◆ **THE REQUEST**:
Render the stretch from the line containing "You are a computer-use agent. Viewport: 2048px" through the end of the rows as a Markdown table with the columns Row and Line, numbering each line and omitting blank lines. Leave the pictures out of the answer.

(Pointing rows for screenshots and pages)

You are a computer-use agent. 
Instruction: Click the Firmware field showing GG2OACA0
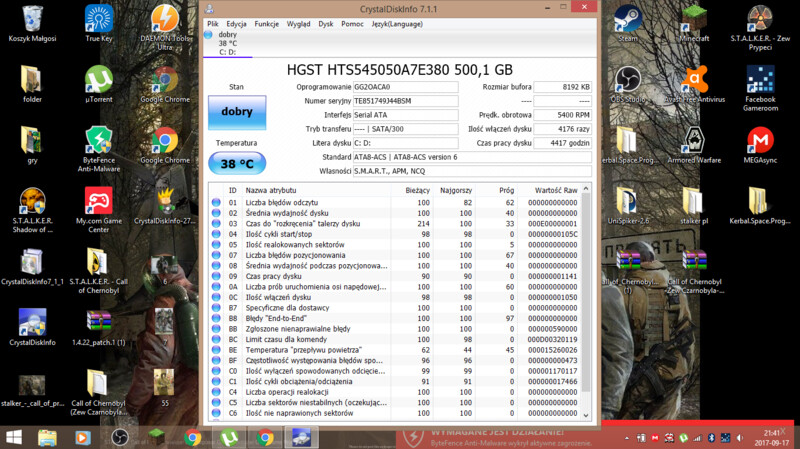[x=405, y=87]
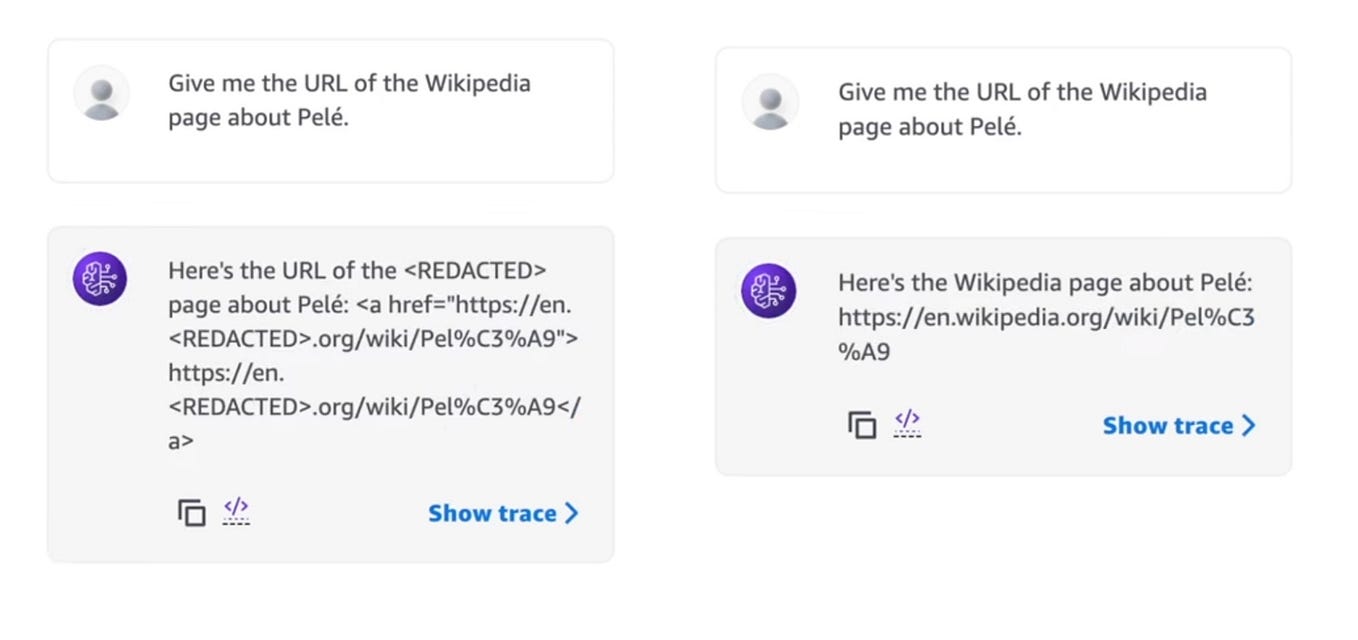Viewport: 1358px width, 640px height.
Task: Click the agent avatar beside the unredacted Wikipedia response
Action: 768,290
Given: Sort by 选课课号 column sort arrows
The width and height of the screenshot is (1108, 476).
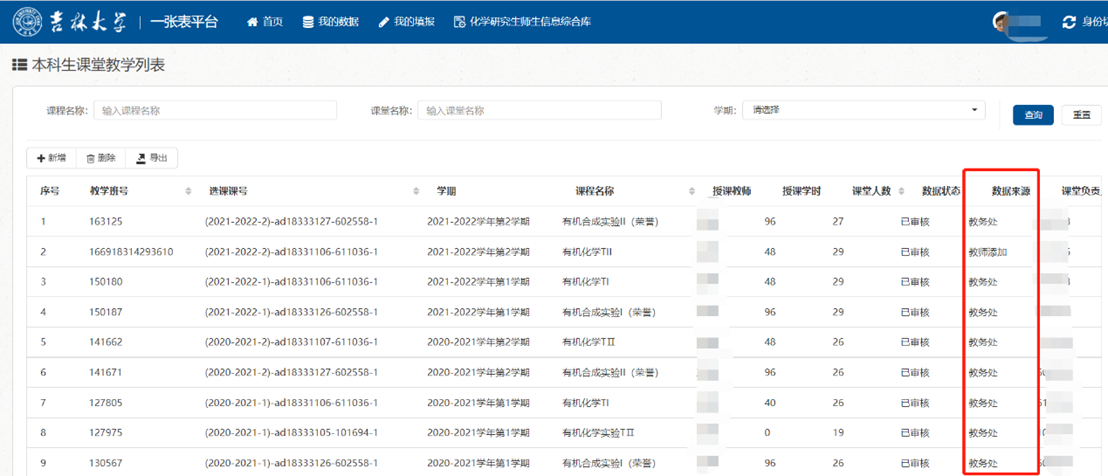Looking at the screenshot, I should [x=416, y=191].
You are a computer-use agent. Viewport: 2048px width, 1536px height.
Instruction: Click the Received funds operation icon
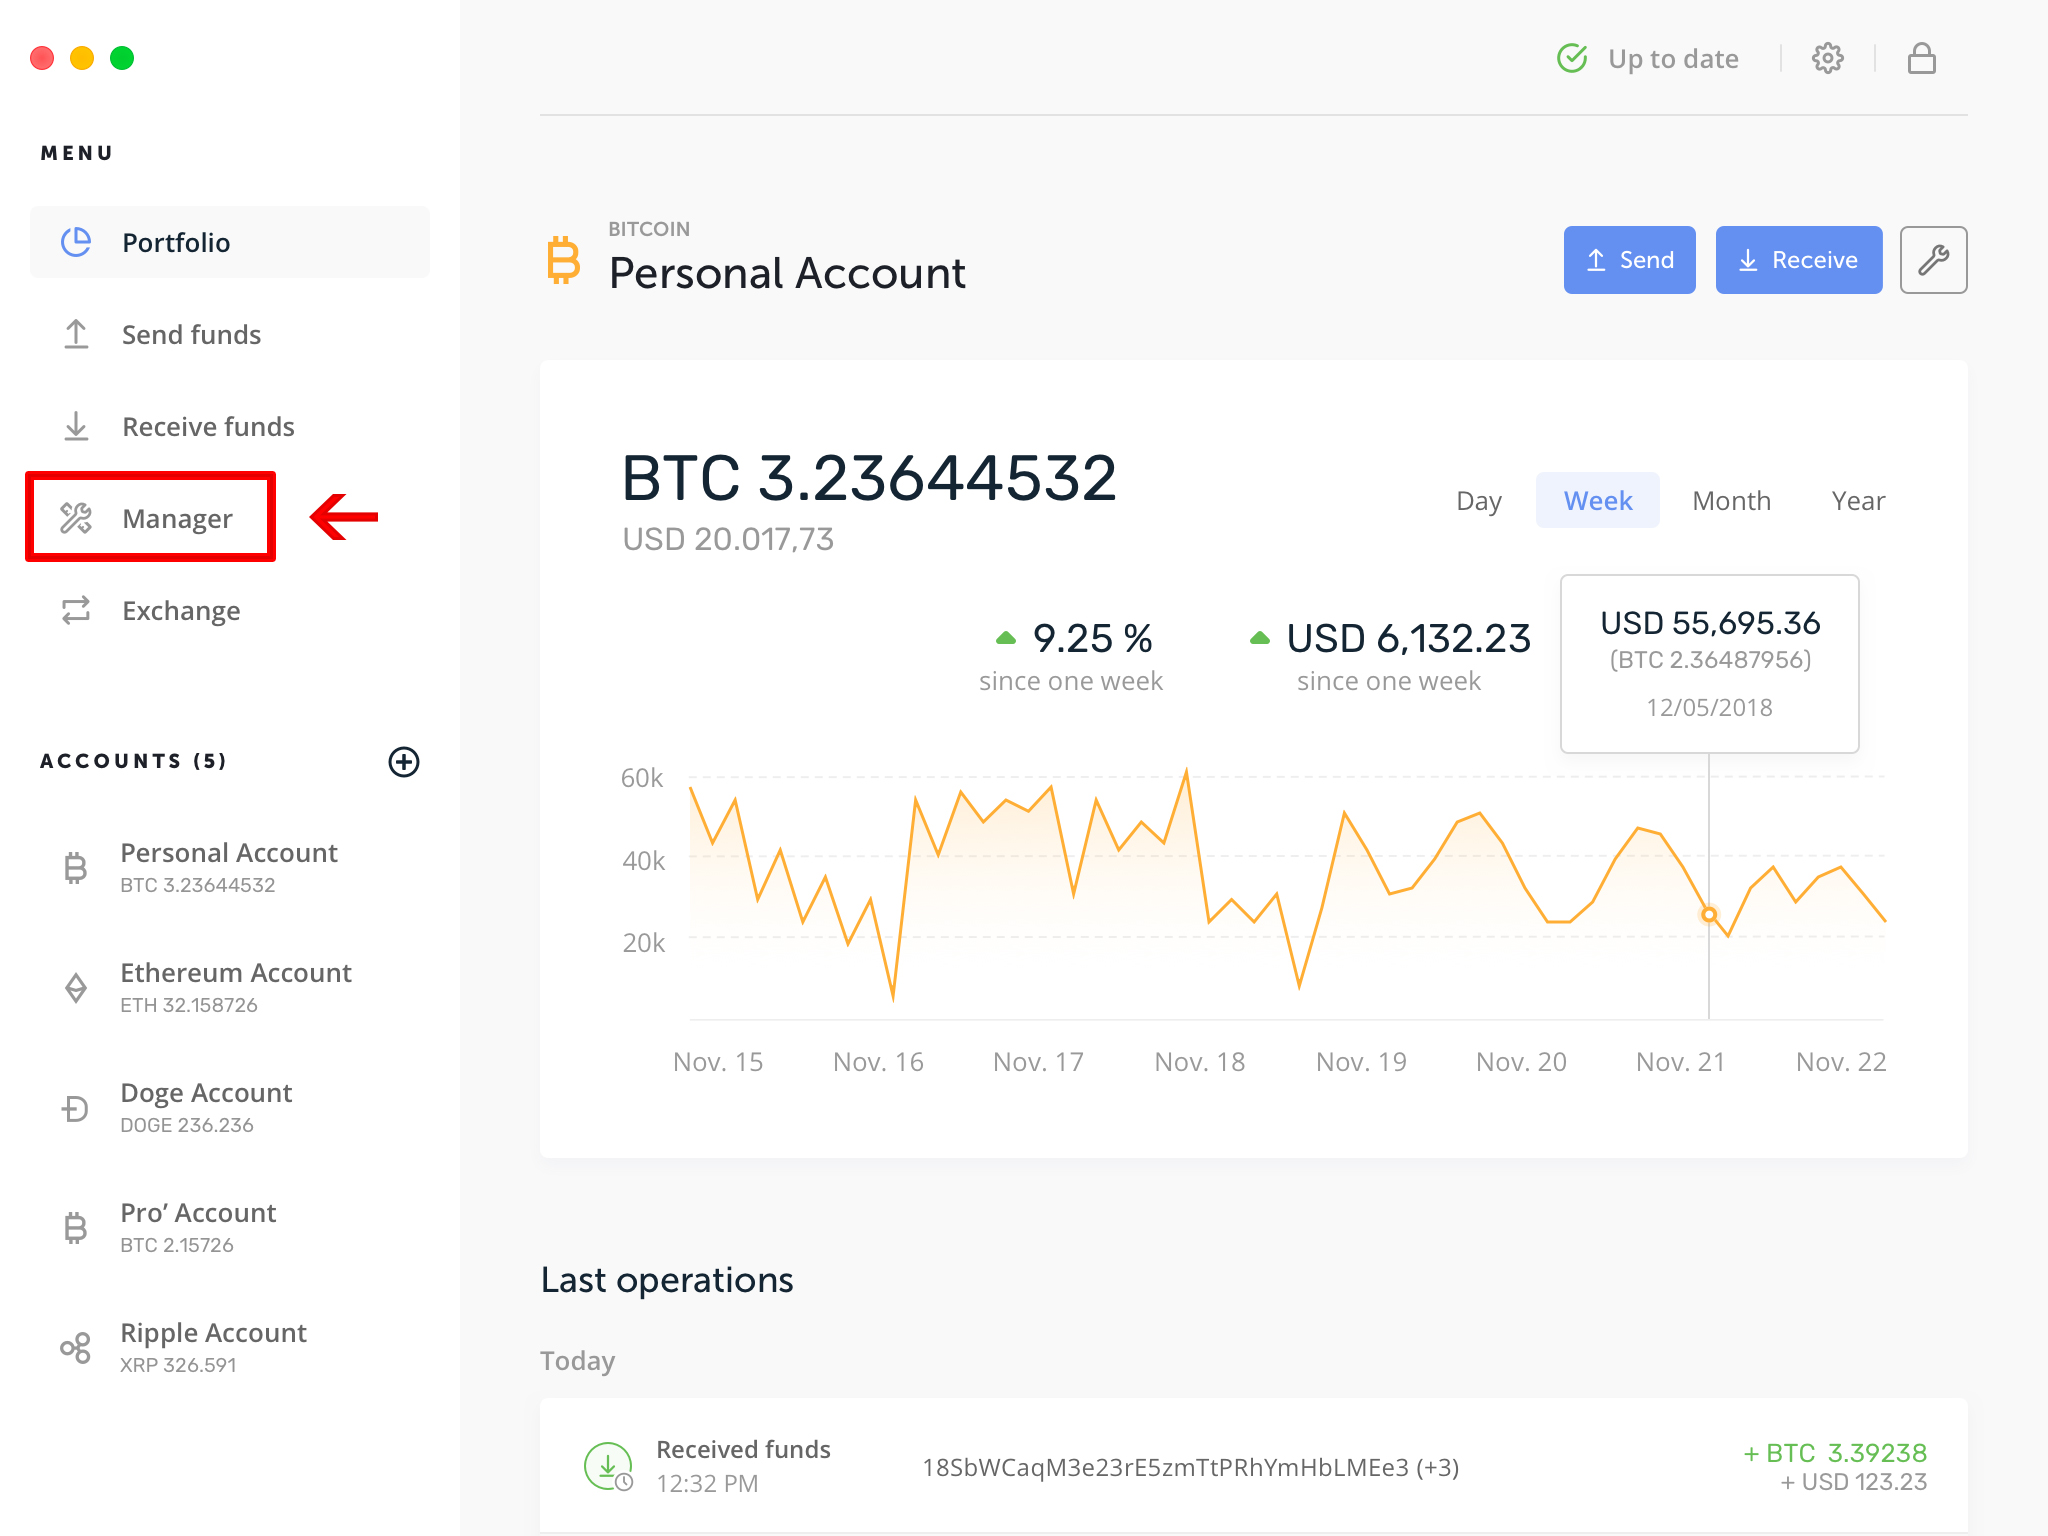point(608,1466)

◆ **TASK ANSWER**:
| Row | Line |
|---|---|
| 1 | You are a computer-use agent. Viewport: 2048px width, 1536px height. |
| 2 | Instruction: Click the Received funds operation icon |
| 3 | point(608,1466) |